Die Papst-Botschaft zum Migrantentag 2012 im Wortlaut
Päpstliche Botschaft des Heiligen Vaters, Benedikt XVI. zum Welttag des
Migranten und Flüchtlings 2012
(Thema: Migrationen und Neuevangelisierung)
Liebe
Brüder und Schwestern!
Jesus Christus, den einzigen Retter der Welt, zu verkünden,
ist »die wesentliche Sendung der Kirche …, eine Aufgabe und Sendung, die die umfassenden
und tiefgreifenden Veränderungen der augenblicklichen Gesellschaft nur noch dringender
machen« (Apostolisches Schreiben Evangelii nuntiandi, 14). Heute spüren wir sogar
die dringende Notwendigkeit, mit neuer Kraft und in erneuerter Weise die Evangelisierungstätigkeit
zu fördern, in einer Welt, in der die Aufhebung von Grenzen und die neuen Prozesse
der Globalisierung die Personen und Völker einander noch stärker annähern, sowohl
durch die Entwicklung der Kommunikationsmittel als auch durch die Häufigkeit und Leichtigkeit,
mit denen einzelnen und Gruppen ein Ortwechsel ermöglicht wird.
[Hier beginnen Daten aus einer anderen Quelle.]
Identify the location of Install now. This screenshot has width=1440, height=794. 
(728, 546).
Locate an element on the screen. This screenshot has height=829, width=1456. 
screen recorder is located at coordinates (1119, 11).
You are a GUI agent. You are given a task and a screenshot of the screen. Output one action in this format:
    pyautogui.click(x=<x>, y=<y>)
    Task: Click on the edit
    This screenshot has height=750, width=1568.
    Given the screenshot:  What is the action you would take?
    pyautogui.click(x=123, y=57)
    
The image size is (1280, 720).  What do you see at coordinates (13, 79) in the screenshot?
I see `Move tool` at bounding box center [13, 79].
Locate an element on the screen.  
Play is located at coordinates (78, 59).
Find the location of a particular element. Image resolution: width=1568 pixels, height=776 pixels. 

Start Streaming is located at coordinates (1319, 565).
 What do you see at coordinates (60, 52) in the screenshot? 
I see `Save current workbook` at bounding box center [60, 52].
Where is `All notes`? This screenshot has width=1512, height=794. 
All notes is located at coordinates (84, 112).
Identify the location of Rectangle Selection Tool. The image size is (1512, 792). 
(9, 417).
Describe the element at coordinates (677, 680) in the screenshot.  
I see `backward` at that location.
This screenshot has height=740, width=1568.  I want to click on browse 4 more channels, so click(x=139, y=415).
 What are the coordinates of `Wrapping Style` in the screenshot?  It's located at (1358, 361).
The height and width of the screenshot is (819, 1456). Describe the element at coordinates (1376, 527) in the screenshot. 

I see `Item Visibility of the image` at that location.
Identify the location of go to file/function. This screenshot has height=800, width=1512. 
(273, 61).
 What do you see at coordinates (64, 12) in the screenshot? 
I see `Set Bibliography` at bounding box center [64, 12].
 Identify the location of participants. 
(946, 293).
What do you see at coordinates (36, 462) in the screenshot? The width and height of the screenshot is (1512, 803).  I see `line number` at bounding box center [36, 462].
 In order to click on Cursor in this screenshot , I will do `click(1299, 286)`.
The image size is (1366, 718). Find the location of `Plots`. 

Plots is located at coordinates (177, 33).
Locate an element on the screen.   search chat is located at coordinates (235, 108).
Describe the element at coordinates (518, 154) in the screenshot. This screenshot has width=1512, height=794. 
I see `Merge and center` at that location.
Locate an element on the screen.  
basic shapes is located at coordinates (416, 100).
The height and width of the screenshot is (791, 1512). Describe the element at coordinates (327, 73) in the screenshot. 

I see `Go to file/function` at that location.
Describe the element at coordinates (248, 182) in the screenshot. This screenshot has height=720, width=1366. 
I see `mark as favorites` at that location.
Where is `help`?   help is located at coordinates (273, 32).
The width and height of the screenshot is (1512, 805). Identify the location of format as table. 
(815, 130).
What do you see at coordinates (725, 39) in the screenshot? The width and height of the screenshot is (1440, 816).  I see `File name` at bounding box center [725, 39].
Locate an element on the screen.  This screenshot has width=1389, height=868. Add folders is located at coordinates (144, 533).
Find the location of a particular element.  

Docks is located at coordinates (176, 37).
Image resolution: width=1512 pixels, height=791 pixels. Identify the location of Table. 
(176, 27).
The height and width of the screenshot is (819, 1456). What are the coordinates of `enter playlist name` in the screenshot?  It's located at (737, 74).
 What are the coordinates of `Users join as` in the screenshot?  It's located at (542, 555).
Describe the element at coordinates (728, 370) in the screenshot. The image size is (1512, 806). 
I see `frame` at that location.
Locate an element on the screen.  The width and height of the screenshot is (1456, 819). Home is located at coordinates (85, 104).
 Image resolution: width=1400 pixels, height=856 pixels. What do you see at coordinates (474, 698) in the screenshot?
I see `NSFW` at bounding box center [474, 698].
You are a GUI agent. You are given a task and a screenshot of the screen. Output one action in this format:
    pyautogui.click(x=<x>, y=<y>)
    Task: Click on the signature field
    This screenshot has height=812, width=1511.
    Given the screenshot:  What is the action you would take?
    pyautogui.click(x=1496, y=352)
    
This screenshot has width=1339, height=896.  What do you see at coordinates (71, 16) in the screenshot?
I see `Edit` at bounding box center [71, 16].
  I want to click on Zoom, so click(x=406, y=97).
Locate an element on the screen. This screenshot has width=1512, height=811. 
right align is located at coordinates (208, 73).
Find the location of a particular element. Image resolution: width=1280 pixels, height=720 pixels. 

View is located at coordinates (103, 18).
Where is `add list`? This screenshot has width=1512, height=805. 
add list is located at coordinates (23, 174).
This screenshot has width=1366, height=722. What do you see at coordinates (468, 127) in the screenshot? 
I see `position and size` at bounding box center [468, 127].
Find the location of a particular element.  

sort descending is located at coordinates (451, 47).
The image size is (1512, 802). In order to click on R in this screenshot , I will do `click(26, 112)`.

In dieser neuen Situation
müssen wir in jedem von uns die Begeisterung und den Mut, die die ersten christlichen
Gemeinden bewegt haben, die Neuheit des Evangeliums furchtlos zu verkünden, neu erwecken,
indem wir in unserem Herzen die Worte des hl. Paulus widerhallen lassen: »Wenn ich
nämlich das Evangelium verkünde, dann kann ich mich deswegen nicht rühmen; denn ein
Zwang liegt auf mir. Weh mir, wenn ich das Evangelium nicht verkünde!« (1 Kor 9,16). Das
Thema, das ich in diesem Jahr für den Welttag des Migranten und Flüchtlings gewählt
habe – »Migrationen und Neuevangelisierung« – entsteht aus dieser Wirklichkeit heraus.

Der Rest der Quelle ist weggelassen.